Malgré certaines victoires, le féminisme passe toujours après les autres luttes. Durant les congrès de l’organisation, les points associés au Comité femmes ne sont abordés qu’à la fin. «Souvent, on n’a pas le temps d’arriver au point «Femmes». Selon moi, ça montre que le féminisme est une lutte secondaire», déplore Aurélie Paquet, qui comprend néanmoins qu’au sein d’une association étudiante, les sujets liés à l’éducation soient davantage mis de l’avant.

Sa collègue du Comité femmes, Marie Soleil Chrétien, estime pour sa part qu’il existe un féminisme de façade au sein de l’organisation. «Pratiquement tout le monde à l’ASSE se dit féministe ou pro-féministe, mais ils ne comprennent pas réellement les bases du mouvement.» Si aucun militant de l’ASSE ne se dit ouvertement anti-féministe, certains ont de la difficulté à comprendre certaines pratiques du Comité femmes, note Aurélie Paquet. «Ils ne comprennent toujours pas la pertinence de la non-mixité, par exemple.» Les deux militantes du Comité femmes aimeraient que les nouveaux membres reçoivent une formation.

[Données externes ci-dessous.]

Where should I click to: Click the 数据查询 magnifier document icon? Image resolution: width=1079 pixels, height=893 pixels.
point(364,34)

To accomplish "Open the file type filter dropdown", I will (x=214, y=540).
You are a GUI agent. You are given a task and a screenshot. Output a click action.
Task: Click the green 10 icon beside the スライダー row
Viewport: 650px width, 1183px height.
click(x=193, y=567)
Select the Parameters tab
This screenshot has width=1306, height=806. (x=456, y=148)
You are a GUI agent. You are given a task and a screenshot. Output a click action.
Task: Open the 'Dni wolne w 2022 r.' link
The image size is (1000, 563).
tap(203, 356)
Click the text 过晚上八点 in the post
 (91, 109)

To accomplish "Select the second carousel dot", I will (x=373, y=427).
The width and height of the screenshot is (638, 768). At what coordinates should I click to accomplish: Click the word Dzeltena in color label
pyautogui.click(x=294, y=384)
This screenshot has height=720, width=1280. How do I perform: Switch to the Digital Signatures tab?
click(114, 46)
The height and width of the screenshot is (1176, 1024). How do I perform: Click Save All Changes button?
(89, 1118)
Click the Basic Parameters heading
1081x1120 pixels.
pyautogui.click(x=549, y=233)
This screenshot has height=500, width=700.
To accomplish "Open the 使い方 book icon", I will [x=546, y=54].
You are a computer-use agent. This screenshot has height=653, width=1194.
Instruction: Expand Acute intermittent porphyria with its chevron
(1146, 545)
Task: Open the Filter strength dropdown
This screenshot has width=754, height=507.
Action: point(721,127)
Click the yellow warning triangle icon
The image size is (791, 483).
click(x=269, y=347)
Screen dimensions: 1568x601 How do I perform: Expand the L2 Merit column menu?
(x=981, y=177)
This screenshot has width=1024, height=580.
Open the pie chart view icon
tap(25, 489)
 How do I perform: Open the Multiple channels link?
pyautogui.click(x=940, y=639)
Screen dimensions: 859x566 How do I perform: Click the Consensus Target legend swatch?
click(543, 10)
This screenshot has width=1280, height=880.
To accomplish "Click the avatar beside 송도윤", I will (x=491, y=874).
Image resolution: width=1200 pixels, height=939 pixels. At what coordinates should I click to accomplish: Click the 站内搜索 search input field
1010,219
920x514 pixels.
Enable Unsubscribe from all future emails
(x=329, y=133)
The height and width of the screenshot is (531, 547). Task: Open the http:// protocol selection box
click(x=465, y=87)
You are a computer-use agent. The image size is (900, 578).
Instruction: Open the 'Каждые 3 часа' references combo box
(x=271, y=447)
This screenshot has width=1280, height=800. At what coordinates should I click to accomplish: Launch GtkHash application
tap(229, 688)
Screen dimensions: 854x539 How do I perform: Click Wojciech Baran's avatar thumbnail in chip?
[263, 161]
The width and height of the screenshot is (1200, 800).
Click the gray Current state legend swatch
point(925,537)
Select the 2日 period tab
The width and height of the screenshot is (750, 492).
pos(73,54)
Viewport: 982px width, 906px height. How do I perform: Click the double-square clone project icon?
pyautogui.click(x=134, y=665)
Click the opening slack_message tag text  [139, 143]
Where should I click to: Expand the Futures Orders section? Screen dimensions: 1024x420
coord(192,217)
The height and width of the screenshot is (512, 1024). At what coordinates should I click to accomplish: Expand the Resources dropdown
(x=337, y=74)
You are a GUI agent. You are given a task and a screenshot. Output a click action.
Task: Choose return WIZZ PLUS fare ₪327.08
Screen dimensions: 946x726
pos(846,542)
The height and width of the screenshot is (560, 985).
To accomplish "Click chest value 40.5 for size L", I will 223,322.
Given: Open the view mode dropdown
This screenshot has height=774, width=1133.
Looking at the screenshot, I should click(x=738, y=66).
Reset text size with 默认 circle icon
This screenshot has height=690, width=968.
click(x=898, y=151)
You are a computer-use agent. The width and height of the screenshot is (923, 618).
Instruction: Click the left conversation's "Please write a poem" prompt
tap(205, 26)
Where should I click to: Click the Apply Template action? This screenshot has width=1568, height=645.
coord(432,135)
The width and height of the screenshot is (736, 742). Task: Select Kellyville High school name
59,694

Pour elle, cela leur permettrait de comprendre davantage les problèmes auxquels font face les femmes, comme le langage de domination et la violence. Les deux militantes admettent toutefois que le grand roulement de personnel de l’ASSE rend la tâche difficile.

Jérémie Bédard-Wien admet qu’il y a un problème de hiérarchisation des luttes à l’ASSE. «En congrès, on priorise les sujets d’ordre immédiat. Par exemple, le Sommet sur l’enseignement supérieur a pris beaucoup de place dernièrement.» À ses yeux, les luttes féministes doivent reprendre leur place à l’ASSE. «Il faut qu’on réfléchisse à une façon d’inclure une analyse féministe au sein d’autres dossiers plutôt que de le traiter de façon séparée.» Le sujet devrait être abordé dans le Congrès d’orientation de l’ASSE du 2 mars prochain.

Aurélie Paquette remarque que les associations étudiantes collégiales et universitaires joignent l’ASSE pour sa combativité, ses rapports de force durant les grèves, pour la gratuité scolaire, mais rarement pour ses mandats féministes. «Les gens deviennent féministes en militant à l’ASSE.» Elle-même n’était pas une militante féministe lorsqu’elle est entrée à l’ASSE. «À cette époque, je croyais qu’on n’avait plus besoin du féminisme. En discutant avec des élus, j’ai compris à quel point c’était encore nécessaire.»

Aurélie Paquet, Marie Soleil Chrétien et leurs collègues préparent le camp de formation féministe des 9 et 10 mars prochains. Durant ces deux journées, aucun enjeu féministe ne sera contourné, puisque le point «Femmes» sera en tête de liste.